Data: 2009-12-17 18:18:06
Temat: Re: klaps wychowawczy
Od: Marchewka <s...@g...pl>
Pokaż wszystkie nagłówki
XL pisze:
> Dnia Thu, 17 Dec 2009 14:17:50 +0100, Marchewka napisał(a):
>
>> medea pisze:
>>> Marchewka pisze:
>>>
>>>> Moja cora tez zostala w porzedszkolu pogryziona - 4 slady na rece.
>>>> Oczywiscie, nikt nie widzial zdarzenia. Za to wszystkie panie
>>>> wiedzialy, ktory ancymon gryzie. Zabralismy ja po kilku mies.

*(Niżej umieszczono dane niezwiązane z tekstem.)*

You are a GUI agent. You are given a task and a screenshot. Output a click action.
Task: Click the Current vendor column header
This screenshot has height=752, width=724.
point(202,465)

>>>> stamstad, bo panie chyba z lapanki byly - marne przygotowanie do
>>>> pracy, zero znajomosci dzieciecej psyche.
>>> Jestem zdziwiona, serio. Twoja córka chyba do prywatnego przedszkola
>>> chodziła?
>> My tez bylismy zdziwieni. Do prywatnego. Pozniej tez do prywatnego.
>> Teraz mlody tez do tego samego. Jestesmy b. zadowoleni.

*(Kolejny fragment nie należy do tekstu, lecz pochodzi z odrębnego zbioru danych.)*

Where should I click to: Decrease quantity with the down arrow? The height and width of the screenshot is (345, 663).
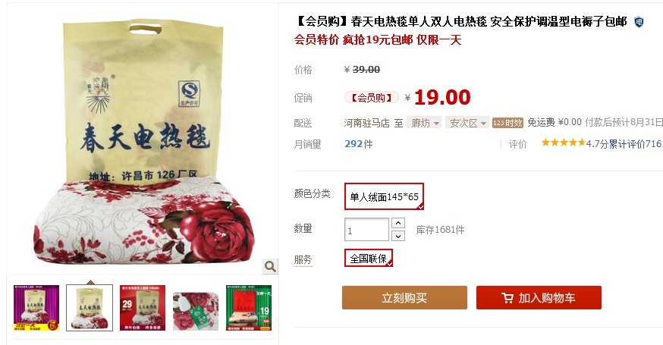click(398, 236)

>> W panstwowym nie mialabym szans dzieci umiescic.
>> I.
>
> To taka elita - państwowe przedszkola?
Jesli silisz sie na jakas ironie, to calkiem niepotrzebnie.
W panstwowych przedszkolach, o ile sie orientuje, jest cos w rodzaju
pierwszenstwa - najpierw pracujacy samotni rodzice, pozniej oboje
pracujacy (najlepiej na etacie), a na koncu inni. Wiec tak naprawde
mozna nawet nazwac to instytucja "elitarna" w takich okolicznosciach. Bo
nie jest dla wszystkich, tylko dla tych, ktorzy sie kwalifikuja. A ci
"inni", spoza tej listy "uprzywilejowanych", ktorym tez sie powinna
nalezec opieka dziecka w panstwowej placowce, nie maja wiekszych szans.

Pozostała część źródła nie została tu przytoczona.